Feeds:
Posts
Comments

Posts Tagged ‘Quotes’


Nearly all men can stand adversity, but if you want to test a man’s character, give him power.

–NOT Abraham Lincoln


I was thinking about character this morning and came across the quote above, which has been used on occasion by political organizations in recent times and is usually attributed to Abraham Lincoln.

Great words and most likely the truth.

But it turns out that the words were actually not from Lincoln but instead were spoken about Lincoln.  The words actually come from my new hero of words, Robert Green Ingersoll, who I briefly profiled in a blog post this past week.
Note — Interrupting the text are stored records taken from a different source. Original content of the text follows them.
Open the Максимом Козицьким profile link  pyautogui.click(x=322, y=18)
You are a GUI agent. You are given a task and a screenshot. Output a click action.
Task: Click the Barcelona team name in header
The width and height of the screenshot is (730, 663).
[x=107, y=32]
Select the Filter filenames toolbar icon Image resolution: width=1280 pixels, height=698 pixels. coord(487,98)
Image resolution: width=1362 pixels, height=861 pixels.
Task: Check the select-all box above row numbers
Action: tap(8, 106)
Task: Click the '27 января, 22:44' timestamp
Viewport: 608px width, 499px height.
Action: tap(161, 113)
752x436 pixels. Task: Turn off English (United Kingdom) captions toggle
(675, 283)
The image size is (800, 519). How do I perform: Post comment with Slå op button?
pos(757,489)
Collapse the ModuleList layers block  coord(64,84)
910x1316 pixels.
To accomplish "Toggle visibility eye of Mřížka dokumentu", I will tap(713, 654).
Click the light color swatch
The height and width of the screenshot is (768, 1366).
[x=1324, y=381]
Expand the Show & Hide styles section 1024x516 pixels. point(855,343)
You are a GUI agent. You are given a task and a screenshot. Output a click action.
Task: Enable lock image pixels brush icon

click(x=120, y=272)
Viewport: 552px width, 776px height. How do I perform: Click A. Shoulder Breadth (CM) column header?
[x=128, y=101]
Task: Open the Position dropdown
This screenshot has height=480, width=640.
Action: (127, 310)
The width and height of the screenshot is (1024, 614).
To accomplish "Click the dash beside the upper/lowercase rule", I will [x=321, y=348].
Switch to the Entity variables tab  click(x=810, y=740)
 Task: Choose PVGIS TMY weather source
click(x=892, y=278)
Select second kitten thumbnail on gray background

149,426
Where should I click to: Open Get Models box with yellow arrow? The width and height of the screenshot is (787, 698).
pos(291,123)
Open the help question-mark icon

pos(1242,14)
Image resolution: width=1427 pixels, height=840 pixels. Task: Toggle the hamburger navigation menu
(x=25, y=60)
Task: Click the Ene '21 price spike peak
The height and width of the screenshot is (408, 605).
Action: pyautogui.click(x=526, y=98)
In 1883, at an event in Washington DC, Ingersoll was introducing a speaker who was going to lecture on the late President Lincoln. During his introduction Ingersoll said of Lincoln’s prowess as an orator, comparing Lincoln’s speech at Gettysburgwith that of the speaker, Edward Everett, who followed him and rambled on for a very long time :

“… If you want to know the difference between an orator and a speaker, read the oration of Lincoln at Gettysburg, and then read the speech of Everett at the same place. One came from the heart, the other was born only of the voice. Lincoln’s speech will be remembered forever. Everett’s no man will read. It was like plucked flowers.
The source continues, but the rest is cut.